Saul tried to kill David on several occasions, and, finally and pathetically, he beseeches the medium at Endor to bring Samuel up from the dead, only to discover through Samuel that Saul himself will die the next day (1 Samuel 28). Saul takes the easy way out in his final battle, choosing suicide over any other option (1 Samuel 31). But, to his credit, Saul had also saved Israel from total defeat at the hand of the Philistines. His was an important first step toward freedom from foreign enemies and a stable government.

The old poem that forms the Old Testament reading for this Sunday expresses David’s deep grief over the death of Saul and Jonathan, and his undying love for Jonathan.

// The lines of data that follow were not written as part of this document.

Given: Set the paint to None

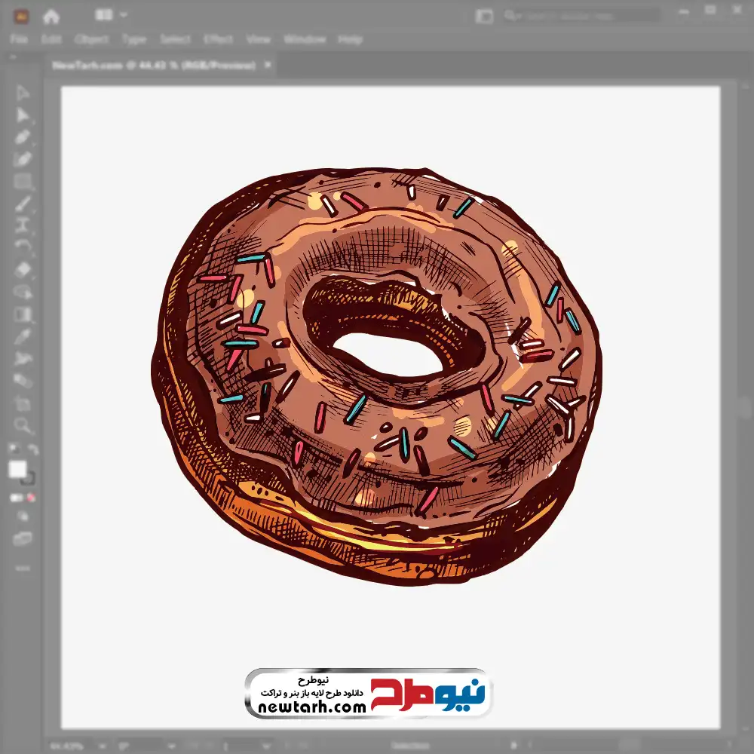Looking at the screenshot, I should coord(32,498).
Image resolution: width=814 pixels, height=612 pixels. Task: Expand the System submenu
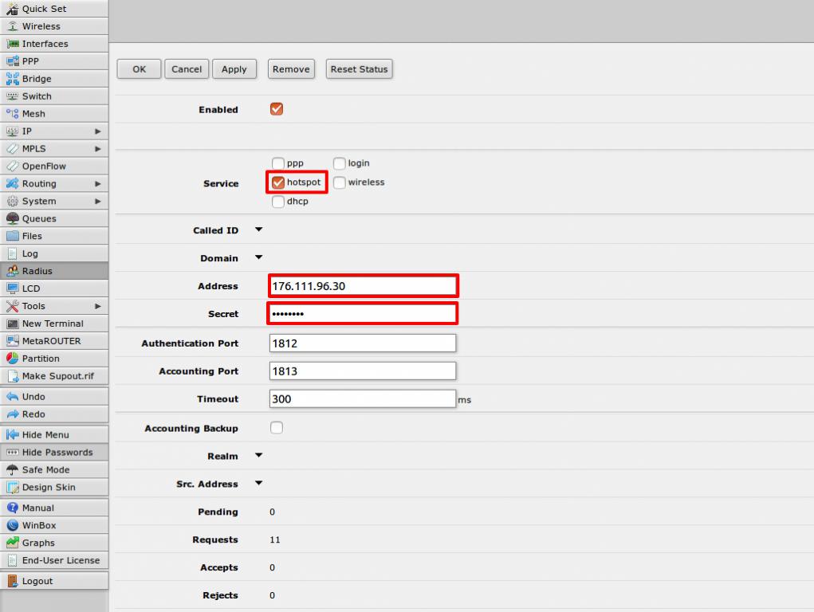point(38,201)
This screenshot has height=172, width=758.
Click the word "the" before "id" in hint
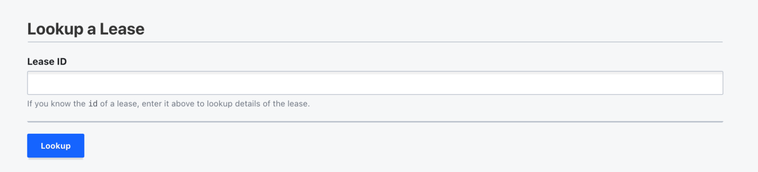80,104
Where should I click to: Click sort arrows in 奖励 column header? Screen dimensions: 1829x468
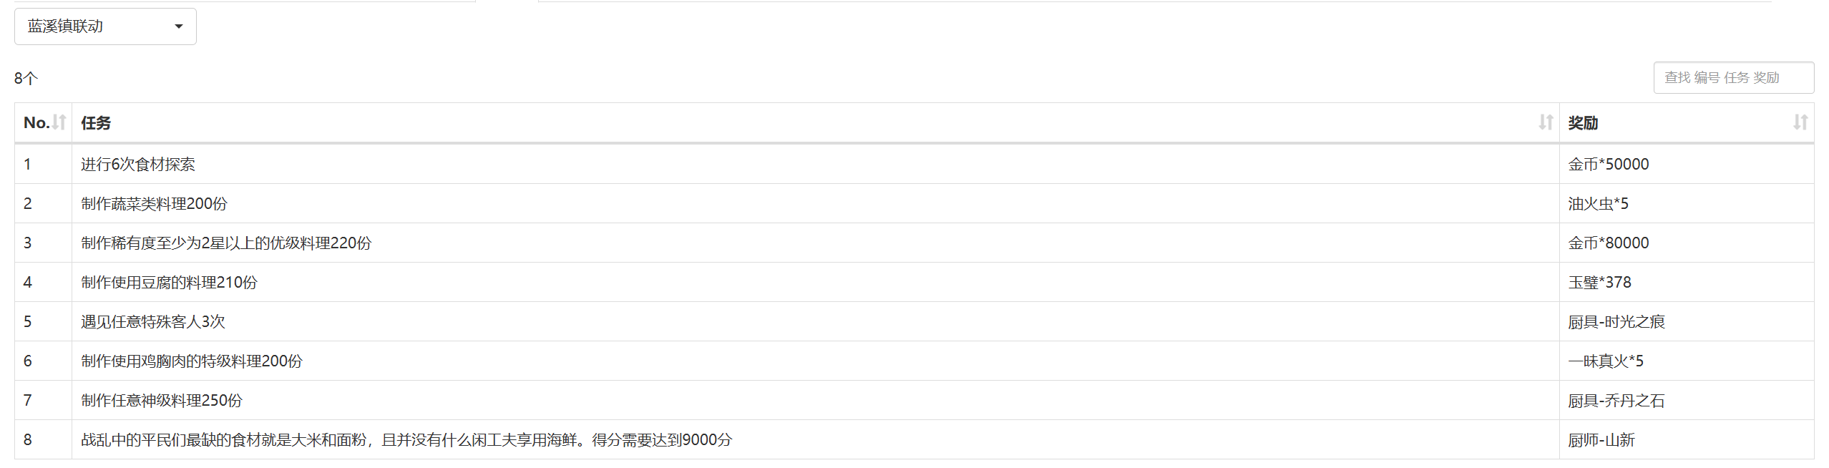1800,122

He grieves over the man who tried to kill him, and with whom he had been involved in countless cat-and-mouse chases across Judah.

The poem offers another take on the last fifteen chapters of 1 Samuel, casting David as noble and broken by these tragic events, and yet worthy to be king himself. In this dirge, David addresses the mountains of Gilboa, the daughters of Israel, and Jonathan; interestingly not including an address to God.

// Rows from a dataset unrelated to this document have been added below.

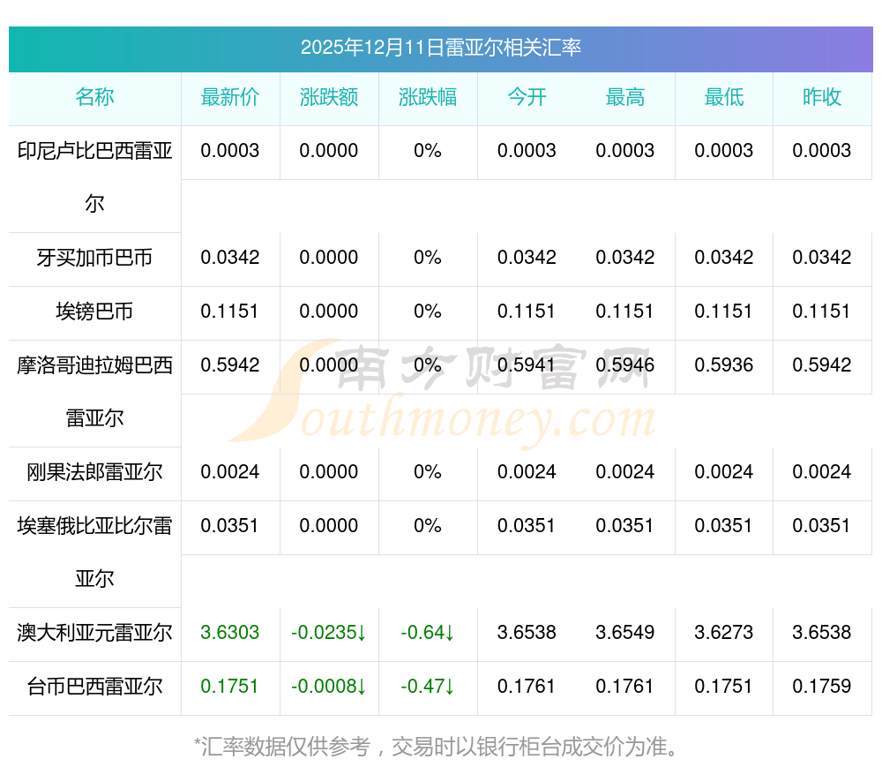Click the 涨跌幅 column header
The height and width of the screenshot is (774, 882).
tap(428, 97)
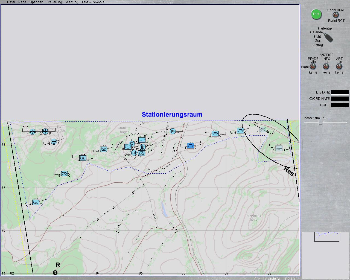The height and width of the screenshot is (280, 350).
Task: Toggle the PFADE display switch
Action: click(x=313, y=67)
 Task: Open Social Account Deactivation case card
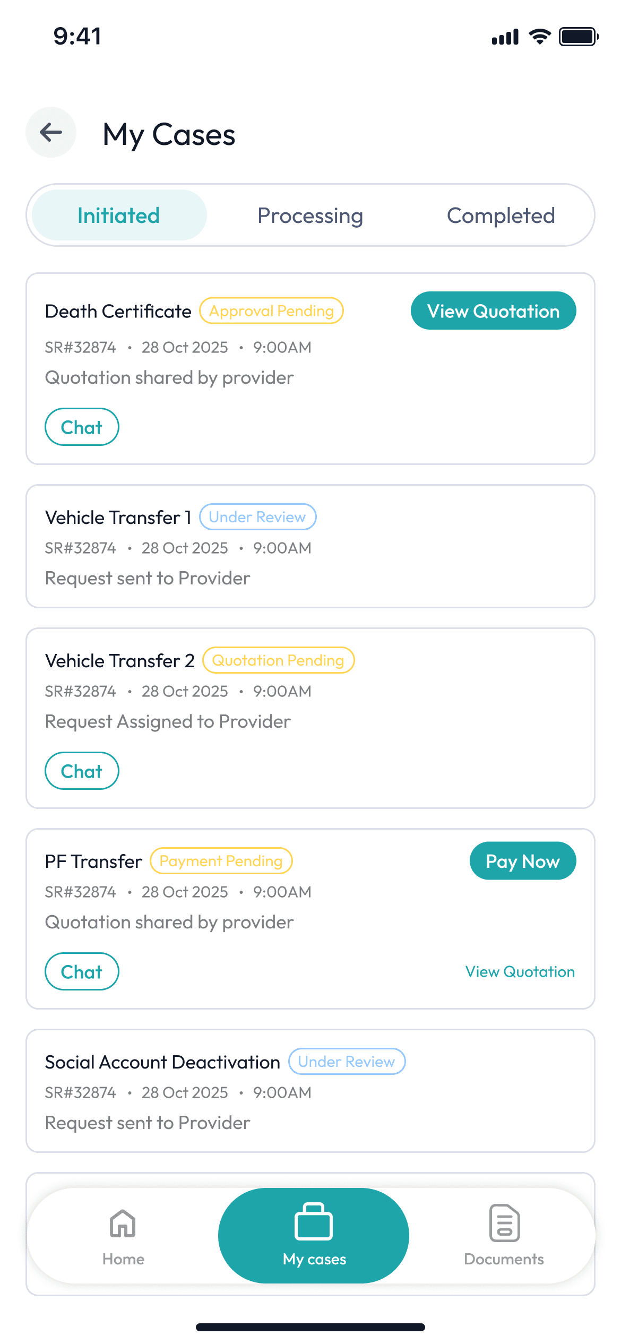tap(311, 1091)
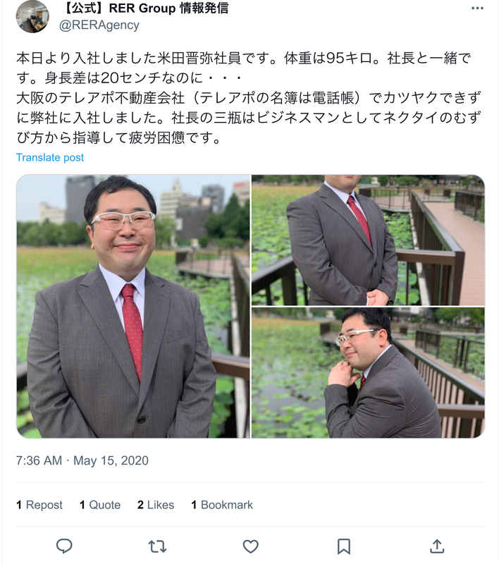Click the share upload icon
499x564 pixels.
point(437,546)

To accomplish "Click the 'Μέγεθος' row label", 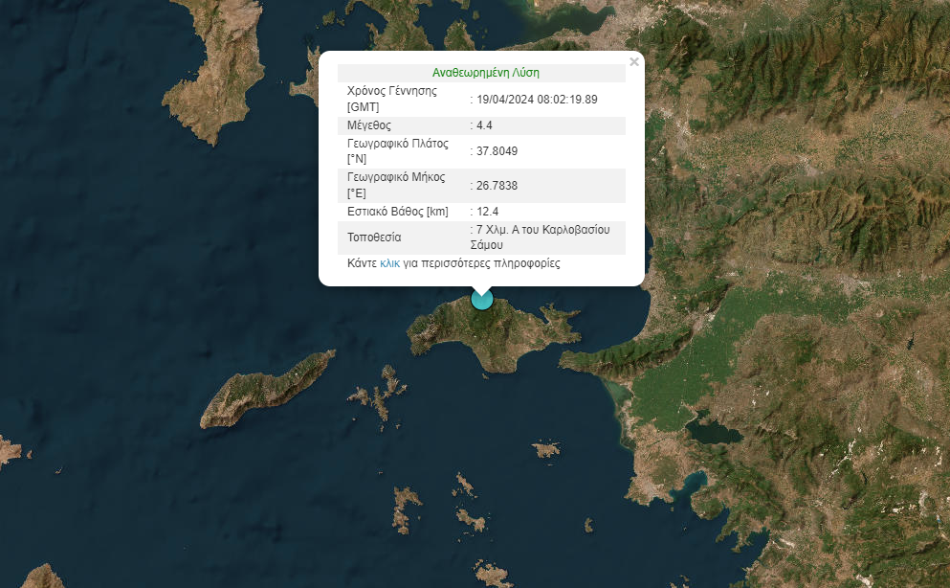I will pos(369,125).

This lament can express the grief all of us have experienced over the loss of a close friend or relative, those fallen in warfare, or a great leader (John F. Kennedy; Martin Luther King, Jr.). Sometimes our whole communities experience the trials of grief and loss (think of those who mourn the victims of September 11 or Hurricane Katrina).

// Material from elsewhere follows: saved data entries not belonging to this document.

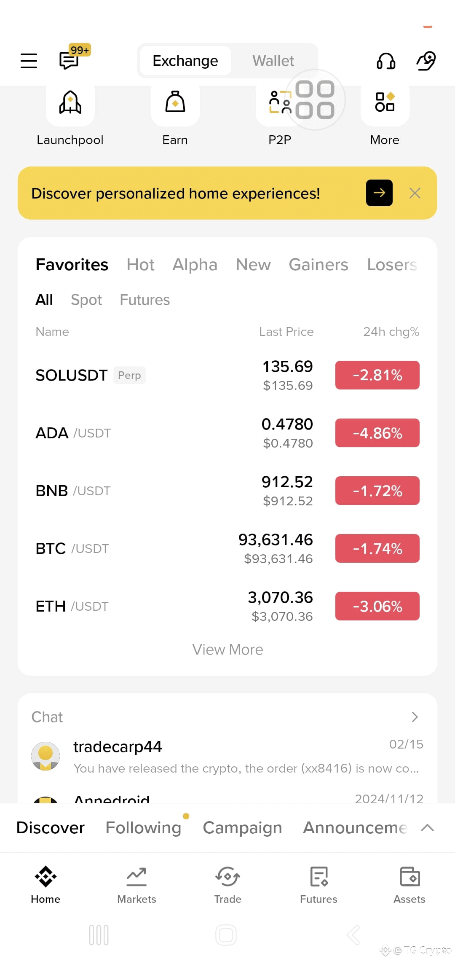Open the Launchpool rocket icon
This screenshot has width=455, height=961.
click(x=70, y=103)
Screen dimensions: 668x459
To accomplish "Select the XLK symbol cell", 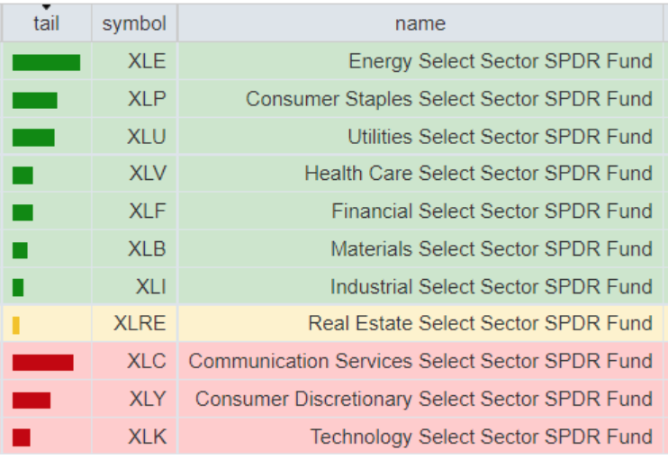I will pos(147,437).
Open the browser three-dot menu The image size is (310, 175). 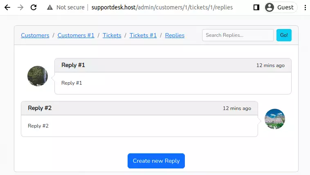pyautogui.click(x=305, y=7)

The death of Saul marks the defeat of Israel (2 Samuel 1:19). David urges no one to tell the arch-enemy Philistines about what has happened. To experience their victorious gloating would be more than anyone could stand (1:20).

Saul had died on the Mountains of Gilboa. David offers a kind of curse on these mountains. He prays that they would experience no rain or other moisture to make the vegetation normal. All nature should express sorrow over the fallen Saul (1:21).

Jonathan and Saul had been fearless and relentless warriors (1:22). Swift and strong though they were, David ironically hails them as undivided soul mates in life and in death. Of course, Saul also tried to kill Jonathan, and Jonathan had been David’s best friend and ally. In reality, Saul and Jonathan were divided (1 Samuel 20:30-34; 22:8); still, they died together (2 Samuel 1:23). They were “beloved and lovely.” After reading 1 Samuel, one might see Jonathan that way, but hardly Saul.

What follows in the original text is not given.